Import the homelab root CA certificate:
# tasks/install_step_ca_root_certificate.yaml
- name: Copy CA root certificate into correct directory
template:
src: templates/step_ca_root.crt.j2
dest: "{{ step_ca_root_certificate_path }}"
- name: Reload CA certificates
command: update-ca-certificates
Register the ACME account:
# tasks/setup_acme_account.yaml
- name: Check if ACME account already exists
shell: pvenode acme account list | grep {{ step_ca_acme_name }}
ignore_errors: true
register: acme_exists_cmd
- name: Add ACME account
command: pvenode acme account register {{ step_ca_acme_name }} {{ step_ca_contact_mail }} --directory {{ step_ca_url }}
when: acme_exists_cmd.rc == 1
- name: Add ACME config
command: pvenode config set --acme domains={{ domain }}
- name: Order a certificate
command: pvenode acme cert order --force
- name: Restart pveproxy service
systemd:
name: pveproxy
state: restarted
Redirect incoming traffic to port 8006 from port 443 using the following iptables rule:
This is to avoid having to append port
8006
at the end of the URL. Will only work when the correct domain is used for accessing the Proxmox host.

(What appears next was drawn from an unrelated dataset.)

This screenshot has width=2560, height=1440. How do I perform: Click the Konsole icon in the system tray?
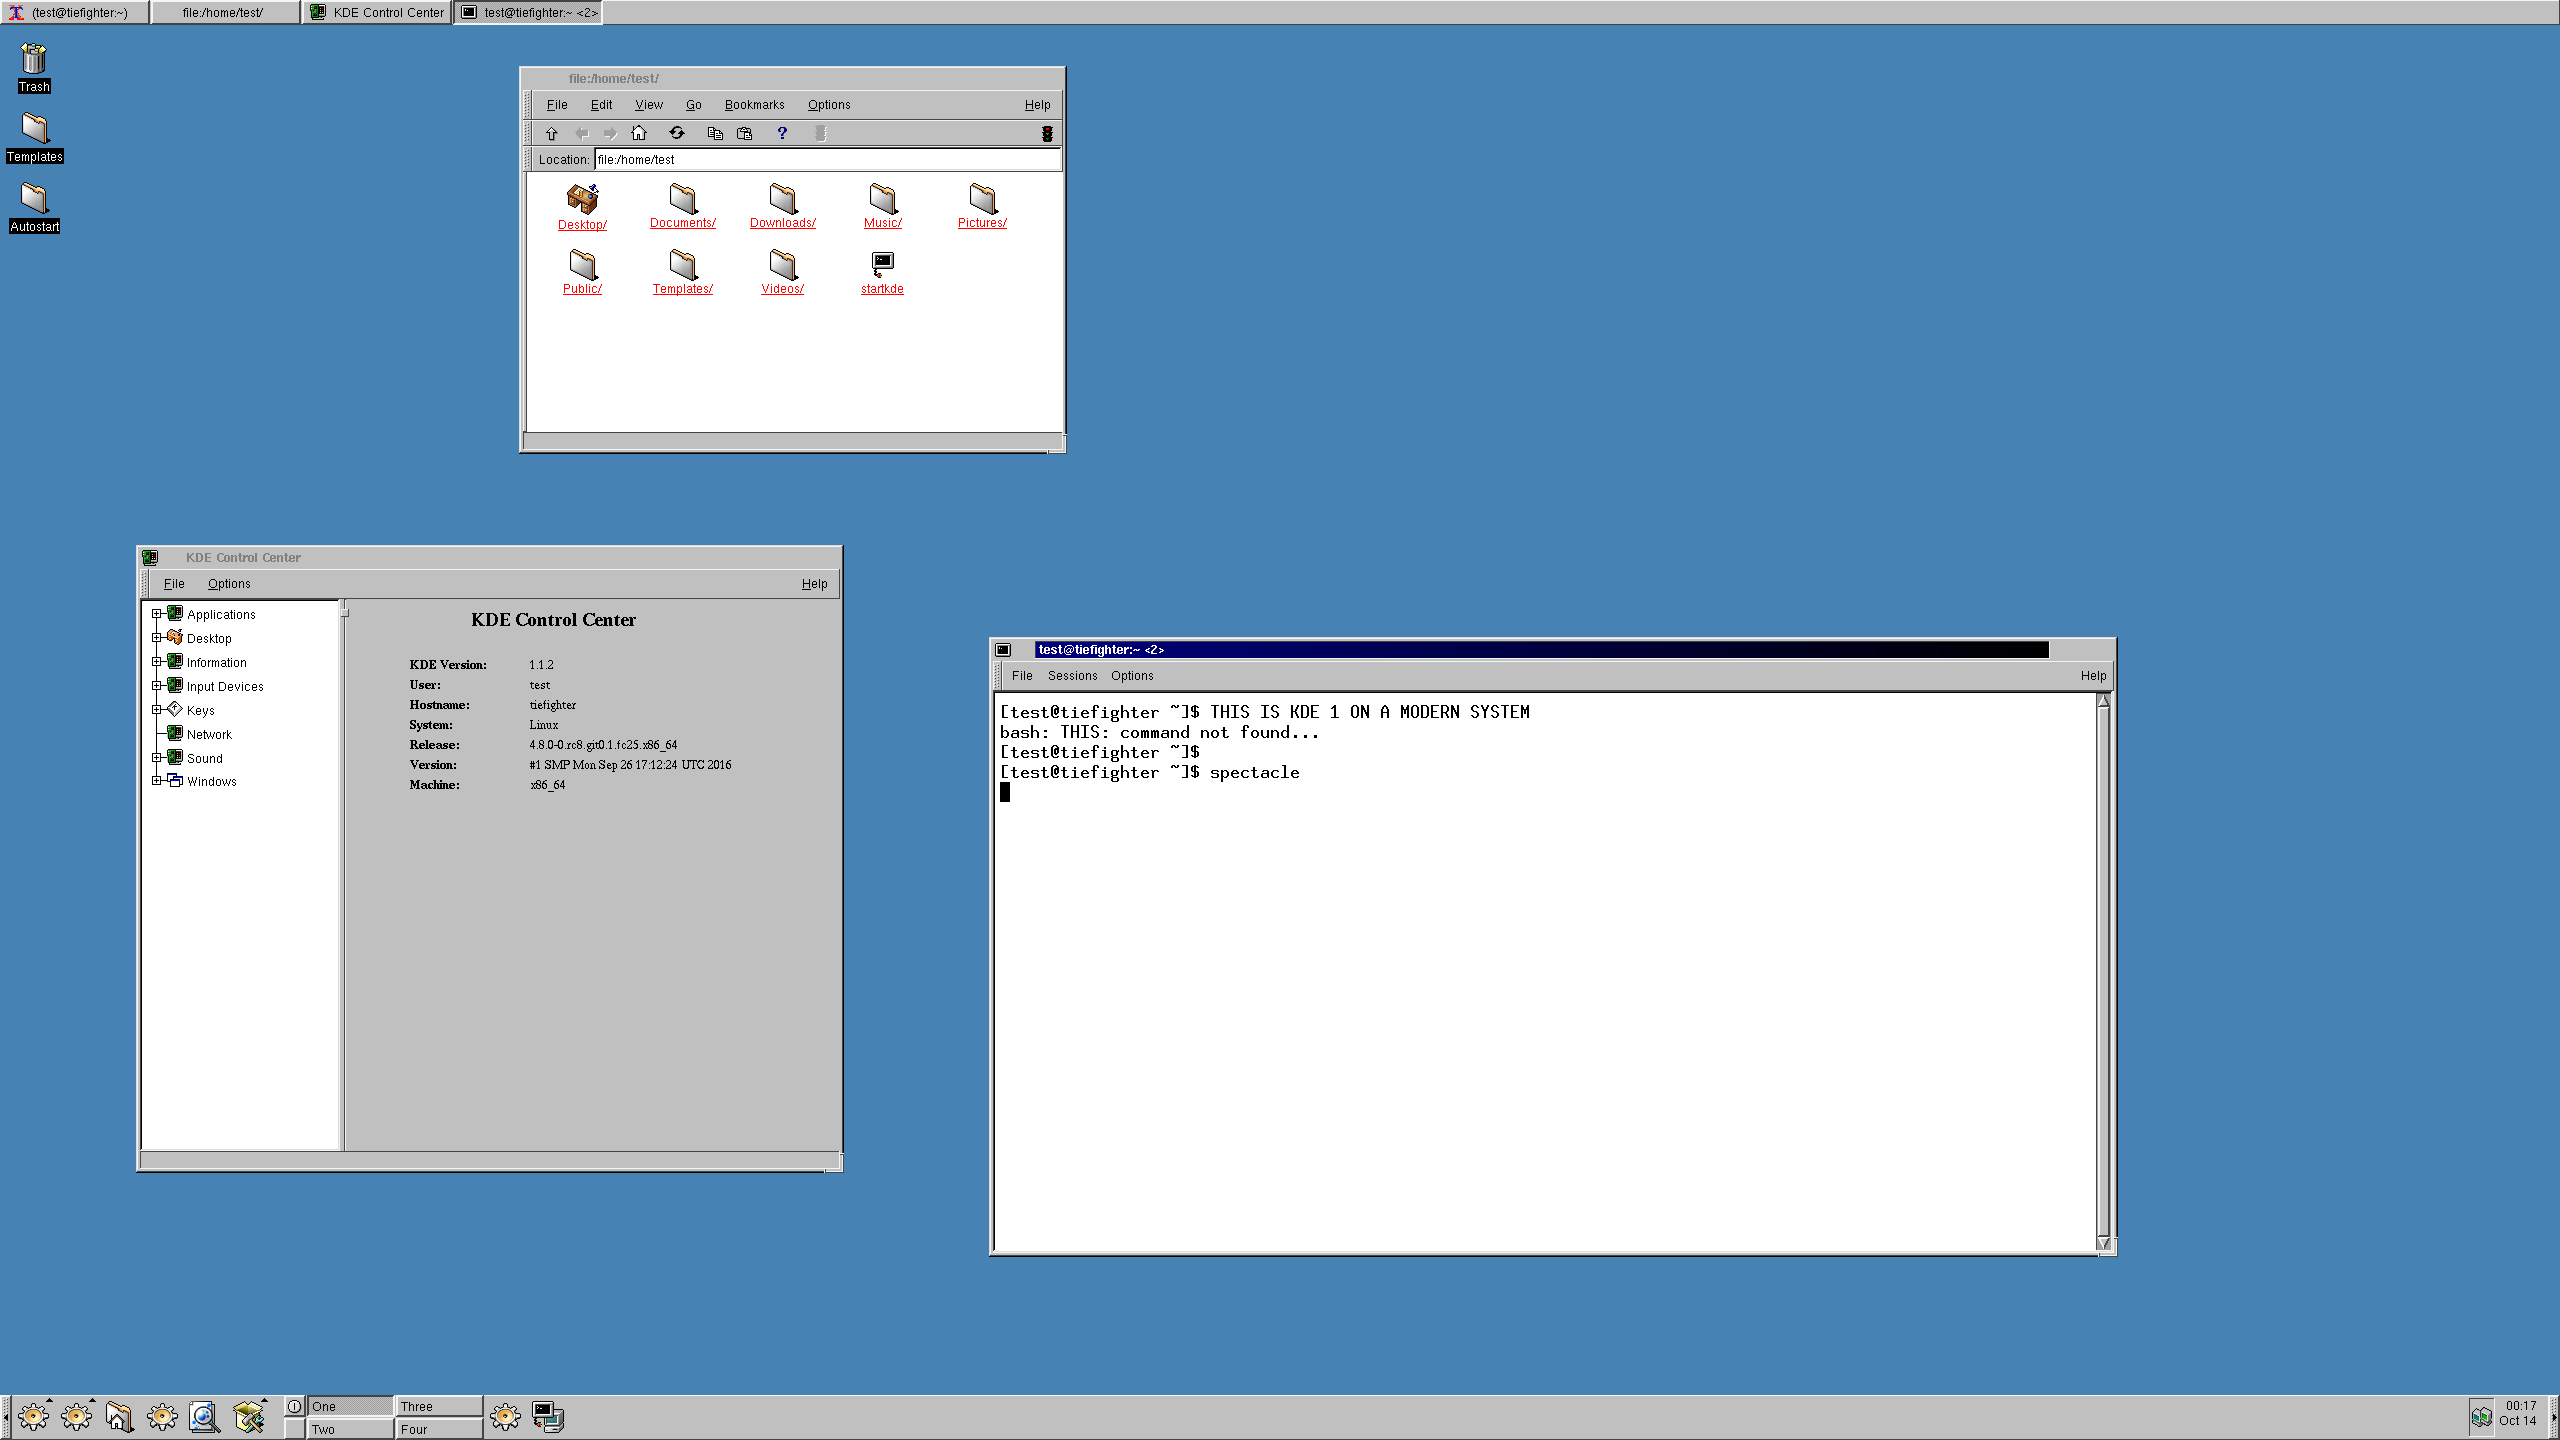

# tasks/add_port_mapping_for_web_ui.yaml
- name: Add iptables-persistent package to ensure rules are persistent after reboot
apt:
name: iptables-persistent
state: present
# This port mapping ensures that Proxmox UI is exposed
# on port 443 by port forwarding to 8006. When ACME certs
# are setup this means the URL no longer requires expicit
# port at the end.
- name: Add iptables port forwarding from port 443 to port 8006
iptables:
# Ensures that only traffic destined
# for the domain of the pve node is
# handled by this rule, otherwise all
# traffic out on port 443 for the VMs
# sharing the interface vmbr0 will be
# affected and no traffic over TLS will
# resolve to the correct CA bundle.
destination: "{{ domain }}"
table: nat
chain: PREROUTING
in_interface: vmbr0
protocol: tcp
match: tcp
destination_port: '443'
jump: REDIRECT
to_ports: '8006'
comment: Redirect secure web traffic to default web-ui of Proxmox
The vars used:
# vars/main.yaml
step_ca_root_certificate_path: /usr/local/share/ca-certificates/homelab_ca.crt
step_ca_url: https://<step-certificates-domain>/acme/acme/directory
step_ca_acme_name: <acme-account-name>
step_ca_contact_mail: <mail-address>
domain: <domain>
Tying it all together:
# tasks/main.yaml
- import_tasks: install_step_ca_root_certificate.yaml
- import_tasks: setup_acme_account.yaml
- import_tasks: add_port_mapping_for_web_ui.yaml
Proxmox hosts will now do periodic certificate renewals automatically:
Inspecting the certificate of the Proxmox host using the web ui now gives a valid TLS certificate with the same CA issuer as before (“Homelab”):
Summary
I’ve been running step-ca for around 1.5 years at this point. Its been great once I got past the initial bootstrapping process. The greatest benefit is that any internal service I run in the homelab which supports ACME can have certificate provisioning automated.
I recently converted the Helm installation of step-certificates to an ArgoCD app, and while it took some time, extracting the configuration of the existing installation and placing it into Sealed Secrets worked quite well since most of the configuration can be loaded from secrets (see this line in the step-certificates helm chart). Doing the same for step-issuer was fairly easy when comparing the two.
All things considered step-ca has been rock-solid for as long as I have ran it and I’m quite pleased with it.